Attending the Minding Animals Conference in New Delhi was an incredibly enriching experience to say the least. Hosted by the Wildlife Trust of India, it was held at the Jawaharlal Nehru University campus where the most affectionate (well-fed) stray dogs and a few nonchalant peacocks roamed the extensive grounds, the gala dinners were brimming with cultural performances and tasty Indian cuisine, and altogether it included six packed days, each consisting of six concurrent sessions spanning hundreds of presentations concerning animal protection and critical animal studies. Amongst these were invited presentations and keynote speeches by international figures in the animal welfare field, and a final dinner presentation by Mr Ace Bourke, who famously raised “Christian the Lion” (http://www.alioncalledchristian.com.au) and shared this bond with the fascinated world. Later, becoming a strong supporter of wildlife conservation, one of the focal themes during the conference. Being able to initiate conversations with like-minded vets, scholars, conservationists and animal advocates bearing decades of wisdom - during each conference meal and social gathering - was as enjoyable as it was educational. And it was rewarding to be able to treat some of the mange-infected campus dogs, and to follow up on their recovery post-conference. The final cultural dinner saw many of us dancing with abandon to the incredible Punjabi music, colourful performers, and disco lights.
My presentation in the ‘Animals & Education’ session was entitled ‘Speciesism and Ethical Considerations Regarding Animal Use in Veterinary Education’. It entailed a critical discussion of the veterinary curriculum and the use of animals as learning tools within it; oftentimes, such use disregards the availability or potential for humane alternatives (e.g. ethically sourced cadavers) and/or
efficacious innovative technologies. I described how speciesism is implicit and explicit in the degree, facilitated by the “roles” we assign different species, such as those exploited for sporting entertainment e.g. racing greyhounds that become dispensable cadavers. In particular, the agricultural leanings of the vet degree that favour economic attributes of “production” animals serves to promote speciesism and desensitise students to ethically-questionable industry procedures (e.g. routine farm husbandry procedures sans pain relief). I also shared my own experiences of conscientiously objecting during my vet degree. Finally, I dedicated a couple of minutes to introduce Sentient’s work, to demonstrate our role as a veterinary driven body promoting humane treatment of all animals, with the goal of furthering the animal protection movement as well as providing moral and educational support for students.
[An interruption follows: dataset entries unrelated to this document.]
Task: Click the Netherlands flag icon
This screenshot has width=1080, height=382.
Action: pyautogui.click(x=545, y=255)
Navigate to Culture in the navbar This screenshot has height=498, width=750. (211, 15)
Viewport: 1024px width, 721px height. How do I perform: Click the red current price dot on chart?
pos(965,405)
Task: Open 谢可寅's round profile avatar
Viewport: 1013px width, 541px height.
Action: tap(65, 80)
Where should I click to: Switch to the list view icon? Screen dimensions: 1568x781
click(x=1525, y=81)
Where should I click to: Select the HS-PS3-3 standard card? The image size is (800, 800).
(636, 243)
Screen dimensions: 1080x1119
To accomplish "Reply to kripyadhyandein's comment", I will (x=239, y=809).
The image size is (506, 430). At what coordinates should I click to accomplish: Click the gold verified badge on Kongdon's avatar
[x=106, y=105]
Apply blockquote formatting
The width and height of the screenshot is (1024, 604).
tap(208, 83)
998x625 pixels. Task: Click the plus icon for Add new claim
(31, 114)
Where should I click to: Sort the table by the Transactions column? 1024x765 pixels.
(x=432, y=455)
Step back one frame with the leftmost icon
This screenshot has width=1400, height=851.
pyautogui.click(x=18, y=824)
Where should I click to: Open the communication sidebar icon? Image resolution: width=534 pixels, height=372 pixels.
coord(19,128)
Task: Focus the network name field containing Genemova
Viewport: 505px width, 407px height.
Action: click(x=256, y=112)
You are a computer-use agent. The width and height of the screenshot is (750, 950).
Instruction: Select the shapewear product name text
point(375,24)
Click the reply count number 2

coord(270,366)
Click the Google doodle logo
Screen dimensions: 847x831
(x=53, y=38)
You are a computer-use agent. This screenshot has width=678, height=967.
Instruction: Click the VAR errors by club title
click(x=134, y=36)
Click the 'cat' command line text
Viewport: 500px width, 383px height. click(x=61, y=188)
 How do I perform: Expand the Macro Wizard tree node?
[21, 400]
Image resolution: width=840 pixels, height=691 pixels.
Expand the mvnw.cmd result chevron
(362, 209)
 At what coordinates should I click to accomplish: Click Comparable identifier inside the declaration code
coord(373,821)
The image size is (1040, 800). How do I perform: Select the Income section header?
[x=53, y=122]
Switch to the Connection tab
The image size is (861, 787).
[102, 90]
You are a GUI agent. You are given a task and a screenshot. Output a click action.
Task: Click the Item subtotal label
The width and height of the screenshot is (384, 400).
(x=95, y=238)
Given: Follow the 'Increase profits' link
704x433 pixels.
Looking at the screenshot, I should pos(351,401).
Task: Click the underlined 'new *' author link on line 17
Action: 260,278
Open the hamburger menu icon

I was touched by the positive audience feedback from several veterinary professors and others who identified with my discussion; the need to improve ethical reasoning skills in vet students is apparently a global issue. Not to mention, improving their interest in, rather than opposition to, topical animal welfare issues.
Each day, a wealth of fascinating topics were presented, though a shared frustration amongst attendees was the inability to be in several sessions at once! It was a pleasure to be the moderator for the session on ‘Animals & Culture’; Dr Ramesh Kumar Perumal (Donkey Sanctuary’s veterinarian) detailed how their organisation has shown that providing compassion for, education and assistance to the impoverished brick kiln community has led to them cultivating compassion towards their own working donkeys (which typically sustain severe wounds, either through neglect or intentional abuse), thereby vastly improving their welfare. Dr Jessica Walker’s presentation on her research into ‘Behavioural Responses of Dogs and Cats to the Loss of a Companion Animal’ elicited significant interest (as expected at a conference of animal-lovers), and Ms Kelsi Nagy’s research examining contemporary cattle welfare in India was timely; many are aware of the ‘sacred’ status of cows in India. Yet, they continually suffer abuse in various forms - a sentiment echoed by Union Minister Maneka Gandhi who spoke passionately on the hidden practice of rounding up cattle roaming the streets, to be illegally slaughtered. Another welfare issue frequently raised were the kilos of plastic bags and other rubbish, including glass, accumulated in the majority of stray cows’ stomachs, due to rifling through the garbage lining the streets to obtain food. I was fortunate to visit the Karuna Society’s cattle sanctuary after the conference, where they perform surgeries to remove this rubbish, and created ‘The Plastic Cow’ documentary to convey this particular issue. Many thanks to the amazing organisers of the conference - in particular, Dr Rod Bennison, Mr Kim Stallwood, and Dr Vivek Menon – for this experience. I’m certainly looking forward to the next Minding Animals Conference in a few years time!